Source material

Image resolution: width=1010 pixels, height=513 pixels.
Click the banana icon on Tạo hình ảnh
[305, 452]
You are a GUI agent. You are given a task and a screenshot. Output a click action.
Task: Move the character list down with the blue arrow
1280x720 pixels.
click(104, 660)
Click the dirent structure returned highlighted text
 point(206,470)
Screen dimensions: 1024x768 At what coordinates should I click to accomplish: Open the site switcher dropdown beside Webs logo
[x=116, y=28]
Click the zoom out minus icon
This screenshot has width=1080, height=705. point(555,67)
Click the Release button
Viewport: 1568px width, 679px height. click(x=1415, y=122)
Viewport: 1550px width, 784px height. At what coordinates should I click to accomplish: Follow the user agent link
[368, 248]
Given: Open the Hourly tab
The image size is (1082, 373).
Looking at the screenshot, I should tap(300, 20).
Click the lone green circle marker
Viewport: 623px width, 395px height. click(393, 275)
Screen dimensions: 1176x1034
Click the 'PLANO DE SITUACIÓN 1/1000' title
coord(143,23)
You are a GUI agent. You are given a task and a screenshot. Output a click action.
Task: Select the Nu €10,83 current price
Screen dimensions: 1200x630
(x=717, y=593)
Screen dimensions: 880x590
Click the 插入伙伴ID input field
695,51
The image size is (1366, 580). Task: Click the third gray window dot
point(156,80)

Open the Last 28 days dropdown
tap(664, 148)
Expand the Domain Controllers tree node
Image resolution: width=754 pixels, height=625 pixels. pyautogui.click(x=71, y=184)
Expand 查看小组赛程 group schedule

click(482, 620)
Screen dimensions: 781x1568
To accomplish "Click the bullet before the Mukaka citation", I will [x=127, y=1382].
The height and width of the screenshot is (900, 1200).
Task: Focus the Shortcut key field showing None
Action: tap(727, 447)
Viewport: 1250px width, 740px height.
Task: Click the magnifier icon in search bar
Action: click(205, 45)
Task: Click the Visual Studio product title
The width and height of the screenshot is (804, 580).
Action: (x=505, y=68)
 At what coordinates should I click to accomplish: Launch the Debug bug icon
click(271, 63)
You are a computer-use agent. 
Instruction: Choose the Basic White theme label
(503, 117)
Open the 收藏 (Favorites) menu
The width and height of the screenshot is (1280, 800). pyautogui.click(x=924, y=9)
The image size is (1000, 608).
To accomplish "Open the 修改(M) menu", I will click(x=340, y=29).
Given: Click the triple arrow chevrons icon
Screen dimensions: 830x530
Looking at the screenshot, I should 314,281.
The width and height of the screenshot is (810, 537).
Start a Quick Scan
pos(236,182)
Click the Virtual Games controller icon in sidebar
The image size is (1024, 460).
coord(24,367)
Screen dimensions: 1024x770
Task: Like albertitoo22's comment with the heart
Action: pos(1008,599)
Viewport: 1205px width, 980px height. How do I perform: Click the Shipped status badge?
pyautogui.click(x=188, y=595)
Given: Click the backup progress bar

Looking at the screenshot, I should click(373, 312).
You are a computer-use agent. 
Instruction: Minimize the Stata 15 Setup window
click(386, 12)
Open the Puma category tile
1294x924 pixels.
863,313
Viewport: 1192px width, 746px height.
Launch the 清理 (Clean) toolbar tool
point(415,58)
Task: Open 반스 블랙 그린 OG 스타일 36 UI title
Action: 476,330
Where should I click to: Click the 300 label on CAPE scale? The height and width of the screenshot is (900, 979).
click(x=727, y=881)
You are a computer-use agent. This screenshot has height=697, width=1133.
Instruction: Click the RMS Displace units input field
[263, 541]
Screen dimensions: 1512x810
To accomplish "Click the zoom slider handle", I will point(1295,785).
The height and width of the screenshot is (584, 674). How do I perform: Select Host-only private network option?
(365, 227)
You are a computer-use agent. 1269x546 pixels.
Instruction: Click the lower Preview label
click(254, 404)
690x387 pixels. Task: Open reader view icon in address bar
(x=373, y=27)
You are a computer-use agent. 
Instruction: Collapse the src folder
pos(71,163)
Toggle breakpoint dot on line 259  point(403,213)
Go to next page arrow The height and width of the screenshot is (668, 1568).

What is expected
The complete listing, transcribed exactly, is the expected answer.

Exercise solution
Image resolution: width=1010 pixels, height=513 pixels.
Click the banana icon on Tạo hình ảnh
[305, 452]
You are a GUI agent. You are given a task and a screenshot. Output a click action.
Task: Move the character list down with the blue arrow
1280x720 pixels.
click(104, 660)
Click the dirent structure returned highlighted text
 point(206,470)
Screen dimensions: 1024x768 At what coordinates should I click to accomplish: Open the site switcher dropdown beside Webs logo
[x=116, y=28]
Click the zoom out minus icon
This screenshot has width=1080, height=705. point(555,67)
Click the Release button
Viewport: 1568px width, 679px height. click(x=1415, y=122)
Viewport: 1550px width, 784px height. At what coordinates should I click to accomplish: Follow the user agent link
[368, 248]
Given: Open the Hourly tab
The image size is (1082, 373).
Looking at the screenshot, I should tap(300, 20).
Click the lone green circle marker
Viewport: 623px width, 395px height. click(393, 275)
Screen dimensions: 1176x1034
Click the 'PLANO DE SITUACIÓN 1/1000' title
coord(143,23)
You are a GUI agent. You are given a task and a screenshot. Output a click action.
Task: Select the Nu €10,83 current price
Screen dimensions: 1200x630
(x=717, y=593)
Screen dimensions: 880x590
Click the 插入伙伴ID input field
695,51
The image size is (1366, 580). Task: Click the third gray window dot
point(156,80)

Open the Last 28 days dropdown
tap(664, 148)
Expand the Domain Controllers tree node
Image resolution: width=754 pixels, height=625 pixels. pyautogui.click(x=71, y=184)
Expand 查看小组赛程 group schedule

click(482, 620)
Screen dimensions: 781x1568
To accomplish "Click the bullet before the Mukaka citation", I will [x=127, y=1382].
The height and width of the screenshot is (900, 1200).
Task: Focus the Shortcut key field showing None
Action: tap(727, 447)
Viewport: 1250px width, 740px height.
Task: Click the magnifier icon in search bar
Action: click(205, 45)
Task: Click the Visual Studio product title
The width and height of the screenshot is (804, 580).
Action: (x=505, y=68)
 At what coordinates should I click to accomplish: Launch the Debug bug icon
click(271, 63)
You are a computer-use agent. 
Instruction: Choose the Basic White theme label
(503, 117)
Open the 收藏 (Favorites) menu
The width and height of the screenshot is (1280, 800). pyautogui.click(x=924, y=9)
The image size is (1000, 608).
To accomplish "Open the 修改(M) menu", I will click(x=340, y=29).
Given: Click the triple arrow chevrons icon
Screen dimensions: 830x530
Looking at the screenshot, I should 314,281.
The width and height of the screenshot is (810, 537).
Start a Quick Scan
pos(236,182)
Click the Virtual Games controller icon in sidebar
The image size is (1024, 460).
coord(24,367)
Screen dimensions: 1024x770
Task: Like albertitoo22's comment with the heart
Action: pos(1008,599)
Viewport: 1205px width, 980px height. How do I perform: Click the Shipped status badge?
pyautogui.click(x=188, y=595)
Given: Click the backup progress bar

Looking at the screenshot, I should click(373, 312).
You are a computer-use agent. 
Instruction: Minimize the Stata 15 Setup window
click(386, 12)
Open the Puma category tile
1294x924 pixels.
863,313
Viewport: 1192px width, 746px height.
Launch the 清理 (Clean) toolbar tool
point(415,58)
Task: Open 반스 블랙 그린 OG 스타일 36 UI title
Action: 476,330
Where should I click to: Click the 300 label on CAPE scale? The height and width of the screenshot is (900, 979).
click(x=727, y=881)
You are a computer-use agent. This screenshot has height=697, width=1133.
Instruction: Click the RMS Displace units input field
[263, 541]
Screen dimensions: 1512x810
To accomplish "Click the zoom slider handle", I will point(1295,785).
The height and width of the screenshot is (584, 674). How do I perform: Select Host-only private network option?
(365, 227)
You are a computer-use agent. 1269x546 pixels.
Instruction: Click the lower Preview label
click(254, 404)
690x387 pixels. Task: Open reader view icon in address bar
(x=373, y=27)
You are a computer-use agent. 
Instruction: Collapse the src folder
pos(71,163)
Toggle breakpoint dot on line 259  point(403,213)
Go to next page arrow The height and width of the screenshot is (668, 1568).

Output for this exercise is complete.